Pero esa expansión fiscal a corto plazo para mantener la demanda y el empleo choca ahora con dos actitudes.

Por una parte, con el síndrome del alcohólico rehabilitado que sufren algunos responsables políticos y económicos. Recordando lo que costó acabar con el déficit público de los años ochenta, ahora, como les ocurre a los alcohólicos reformados, no quieren oír hablar de alcohol. Temen que los déficit eleven los tipos de interés a largo plazo y dificulten la recuperación. Pero en las condiciones actuales esa preocupación no tiene fundamento: la expansión fiscal es la garantía de la salida a la recesión y de la prosperidad futura.

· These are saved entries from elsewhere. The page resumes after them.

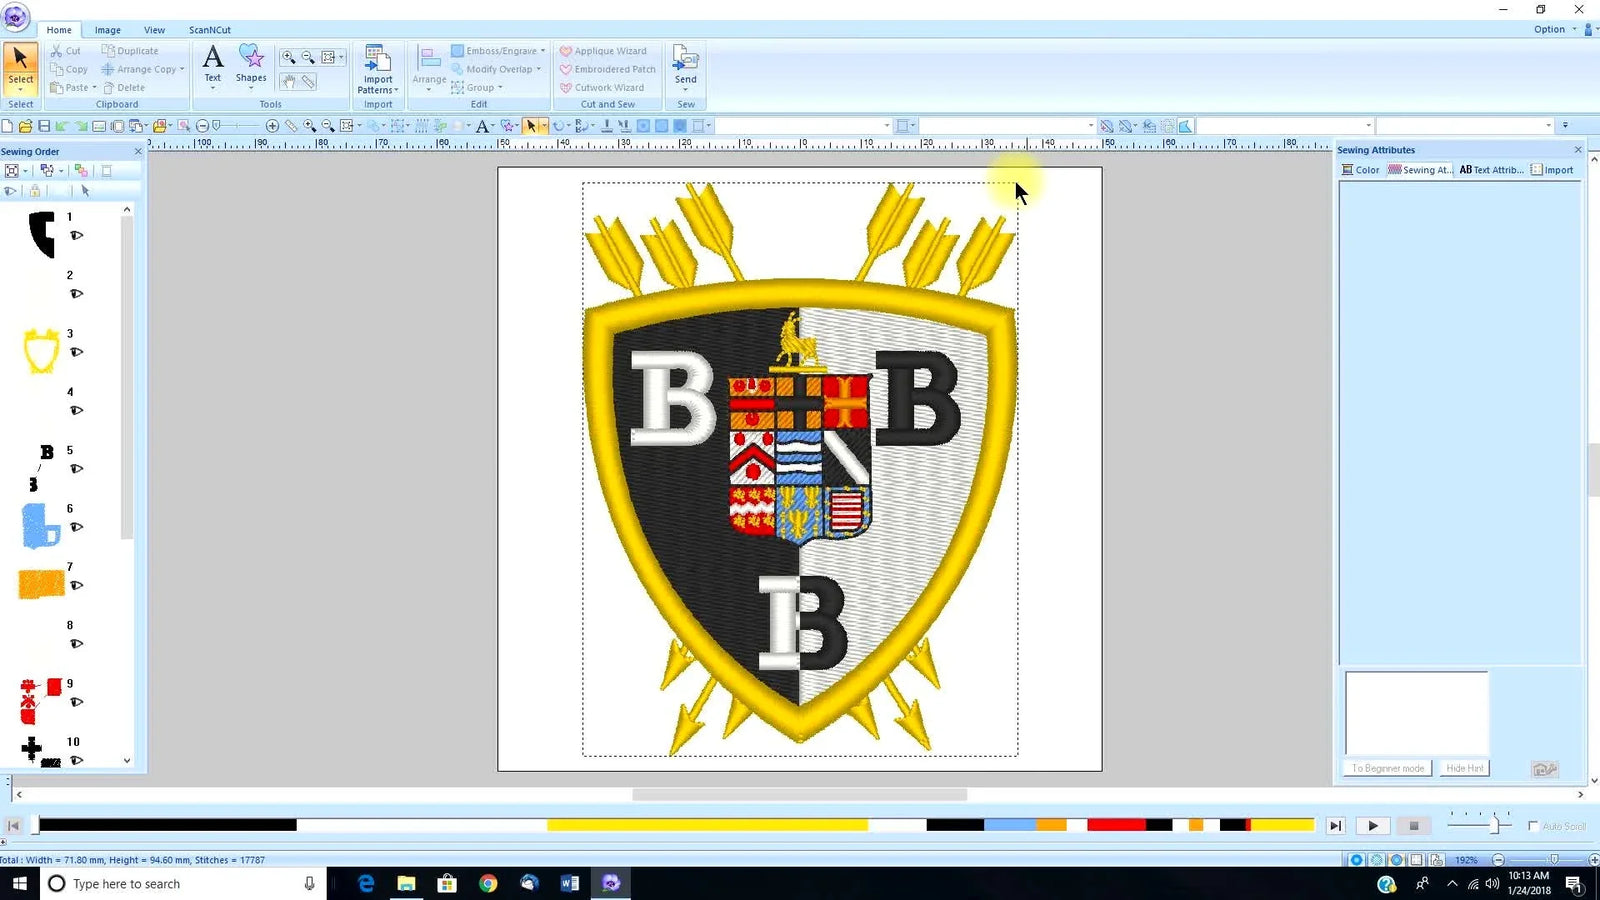This screenshot has height=900, width=1600.
Task: Click the Hide Hint button
Action: tap(1465, 768)
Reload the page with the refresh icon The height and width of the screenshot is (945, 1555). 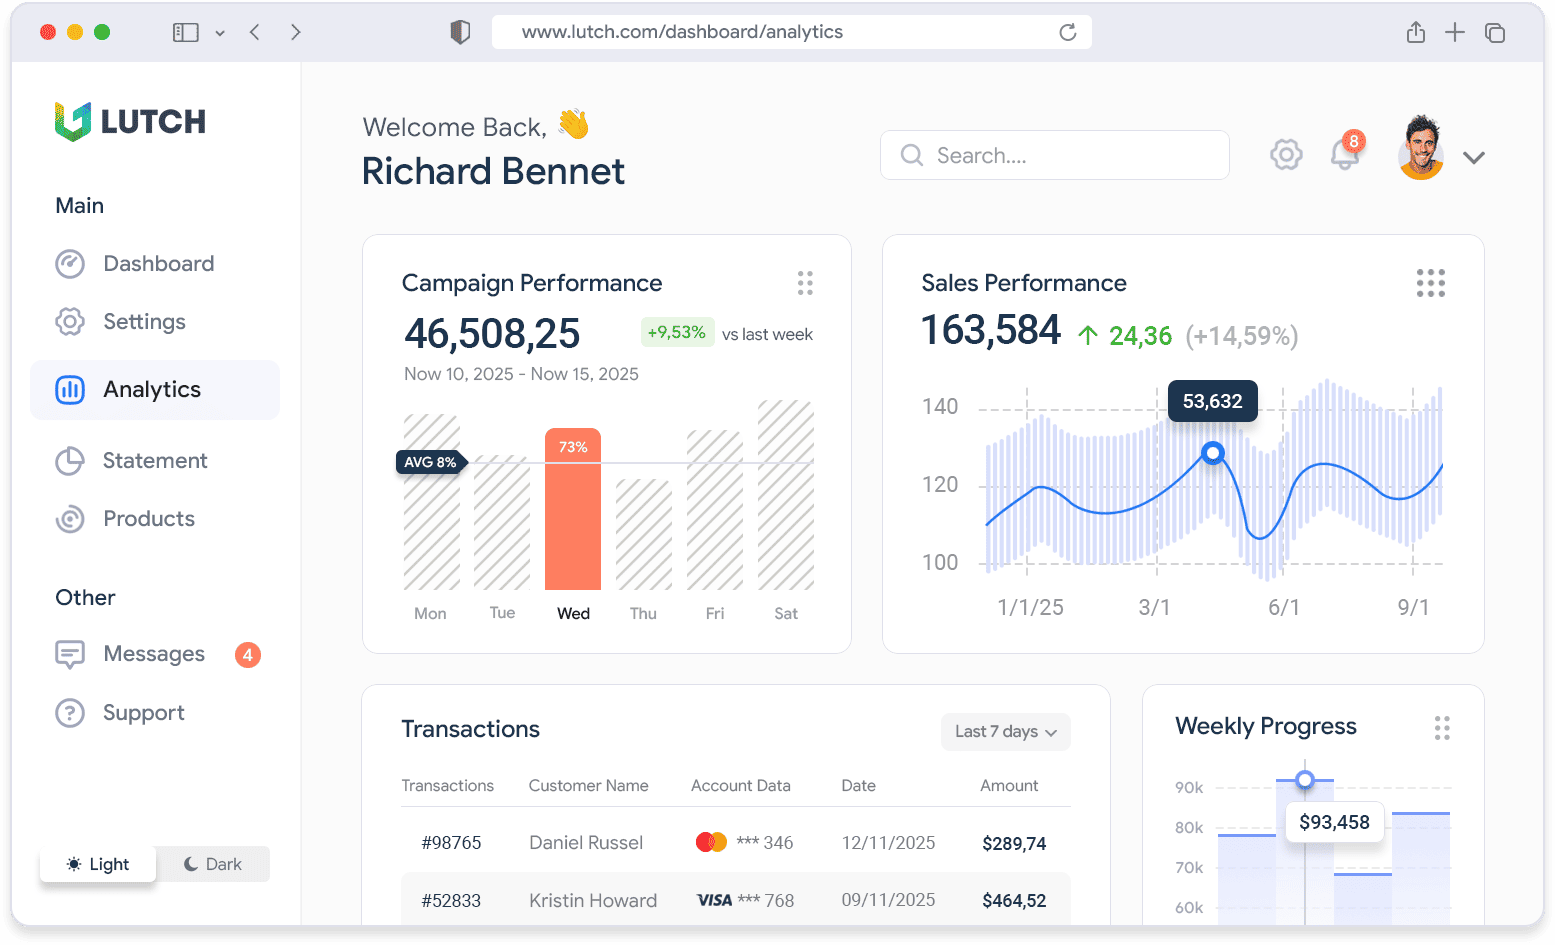point(1067,33)
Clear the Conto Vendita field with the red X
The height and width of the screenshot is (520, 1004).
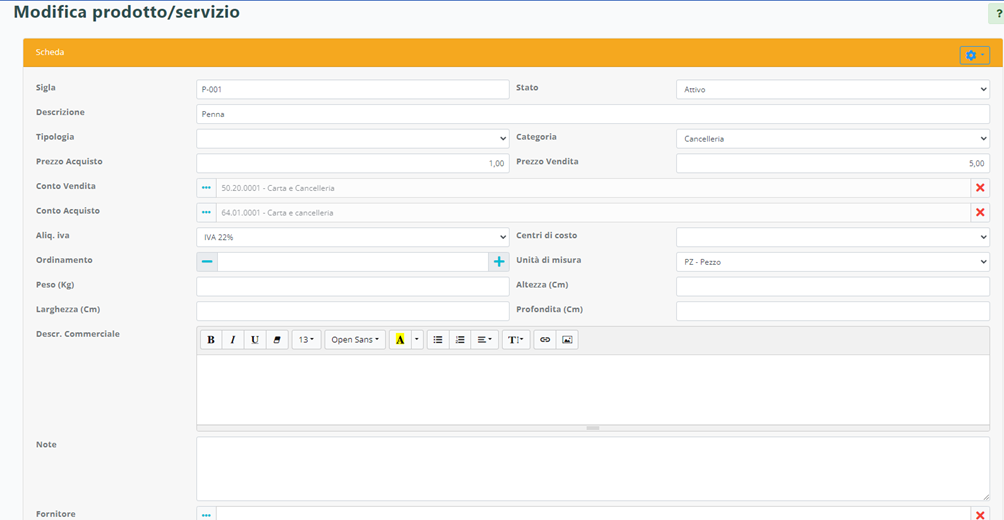[x=980, y=188]
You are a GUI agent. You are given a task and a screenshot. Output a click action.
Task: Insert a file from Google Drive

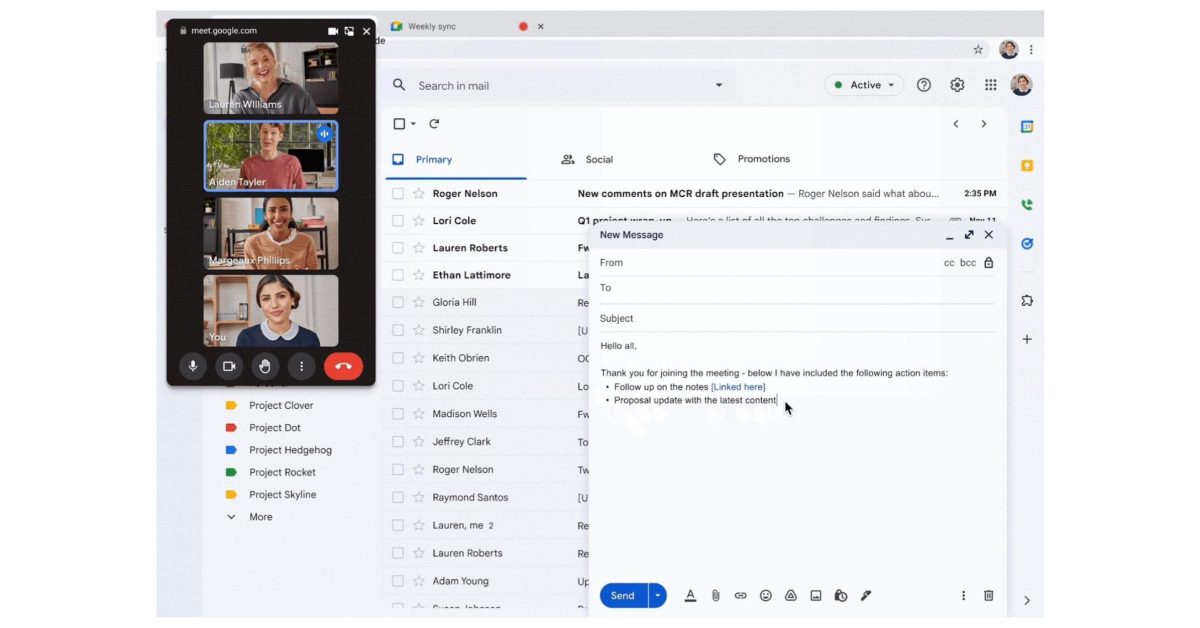point(791,596)
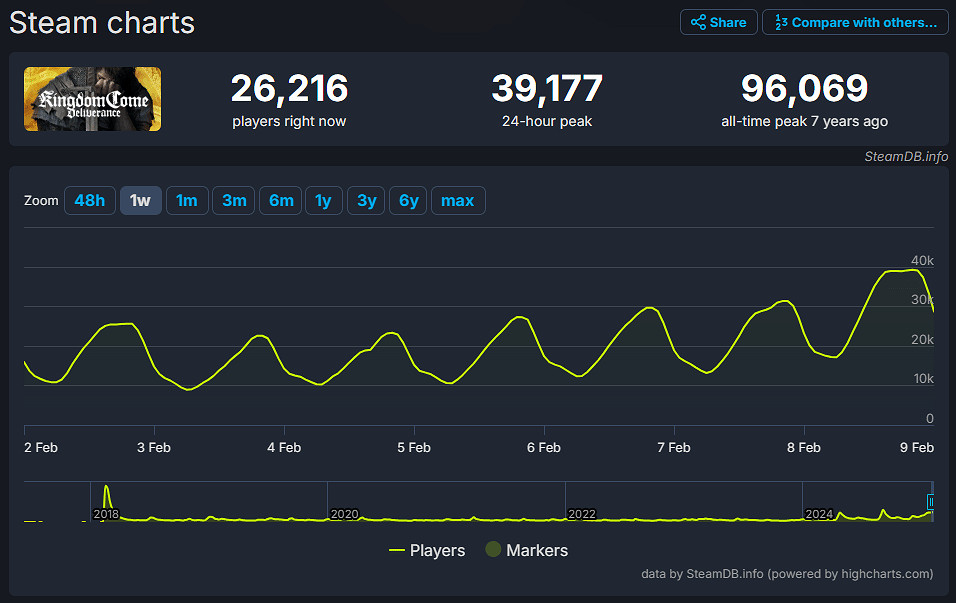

Por otra parte, la medicina fiscal choca también con la ideología de los que creen que las recesiones y el desempleo son una terapia necesaria para purificar el cuerpo de los excesos de la etapa anterior. Pero eso no es teoría económica, es moralidad seudorreligiosa. Olvidan que los excesos no los cometieron los trabajadores, que son los más afectados por la crisis.

Hay que volver a beber del déficit público, procurando, ¡ay!, no caer en el alcoholismo. Se trata de sobrevivir en tiempos de crisis. Algo a lo que ayudarán las reducciones de precios por parte de fabricantes y comerciantes. No es casualidad que las ventas se hayan recuperado con las rebajas de Reyes. Esas caídas de precios en otros bienes, como las viviendas y los coches, ayudarán, y mucho, a salir del bache del consumo.

Hoy, en este inicio de año, lo importante es pensar que, dentro de lo mal que estamos, si hacemos bien las cosas, 2009 puede ser el año previo al del inicio de la recuperación. Esperemos que así sea.

Antón Costas es catedrático de Política Económica de la UB.